Gelet hierop, is de rechtbank ten onrechte tot het oordeel gekomen dat ingevolge artikel 46, eerste lid, gelezen in samenhang met het vierde lid, van de Woningwet van rechtswege een bouwvergunning is ontstaan.
2.5. In het toepasselijke streekplan is het gebied, waarin het perceel is gelegen, aangemerkt als Groene Hoofdstructuur Landbouw met de aanduiding leefgebied kwetsbare soorten. Het college en de raad hebben zich op het standpunt gesteld dat het provinciaal beleid derhalve aan het verlenen van vrijstelling in de weg staat. [wederpartij] heeft in beroep geen gronden aangevoerd tegen de weigering van de raad vrijstelling te verlenen, maar uitsluitend tegen de weigering om bouwvergunning te verlenen.
2.6. Het hoger beroep van het Comité is ongegrond. De hoger beroepen van het college en de raad zijn gegrond. De aangevallen uitspraak dient te worden vernietigd. Doende hetgeen de rechtbank zou behoren te doen, zal de Afdeling, gelet op het vorenoverwogene, het door [wederpartij] bij de rechtbank ingestelde beroep ongegrond verklaren.
2.7. Voor een proceskostenveroordeling bestaat geen aanleiding.
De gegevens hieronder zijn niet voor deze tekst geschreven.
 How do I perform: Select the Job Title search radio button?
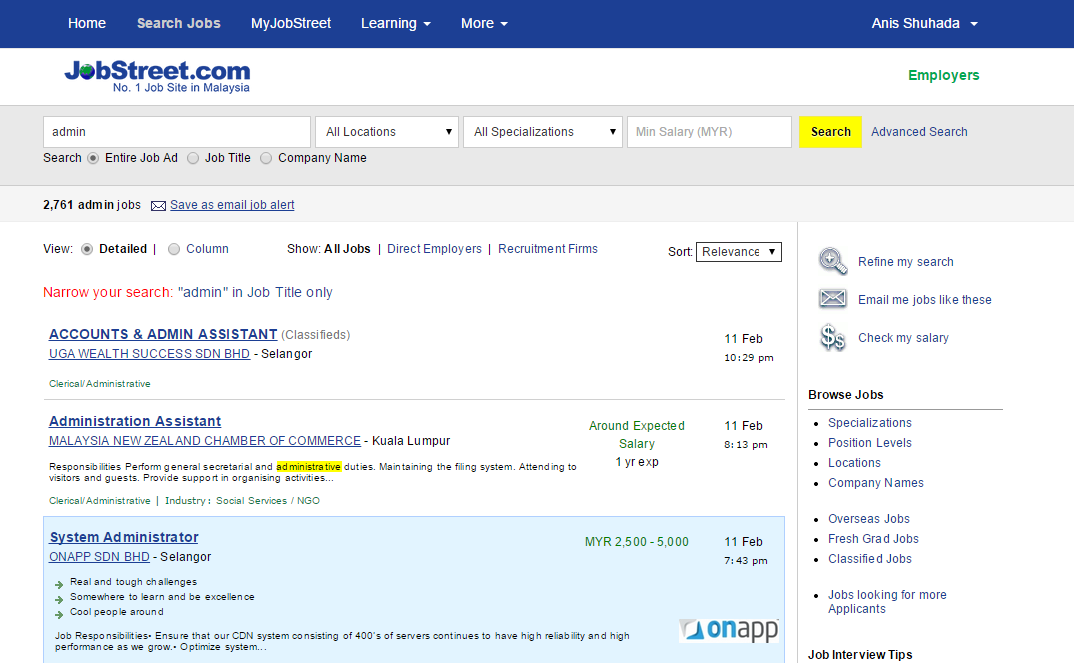(192, 158)
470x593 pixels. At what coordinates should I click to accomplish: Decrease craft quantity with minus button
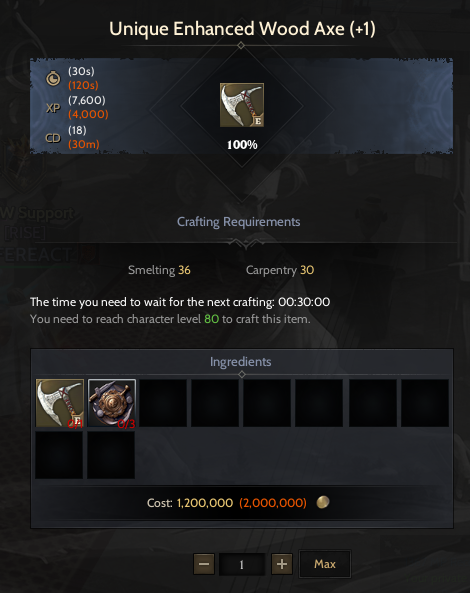pyautogui.click(x=204, y=564)
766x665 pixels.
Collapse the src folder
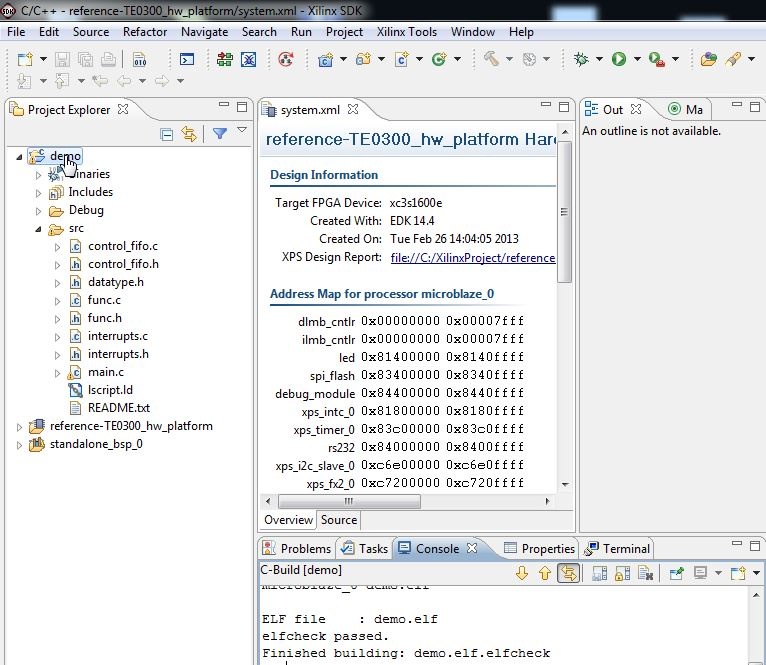(x=38, y=229)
De Afdeling bestuursrechtspraak van de Raad van State
Recht doende in naam der Koningin:
I. verklaart het hoger beroep van het Comité Behoudt Zonzeelse Polder en anderen ongegrond;
II. verklaart de hoger beroepen van het college van burgemeester en wethouders van Drimmelen en de raad van de gemeente Drimmelen gegrond;
III. vernietigt de uitspraak van de rechtbank Breda van 17 oktober 2006 in de zaken nos. 06/1380 en 06/1381;
IV. verklaart het bij de rechtbank in die zaken door [wederpartij] ingestelde beroep ongegrond.
Aldus vastgesteld door mr. P.J.J. van Buuren, Voorzitter, en mr. W. van den Brink en mr. C.H.M. van Altena, Leden, in tegenwoordigheid van mr. J.A.W. Huijben, ambtenaar van Staat.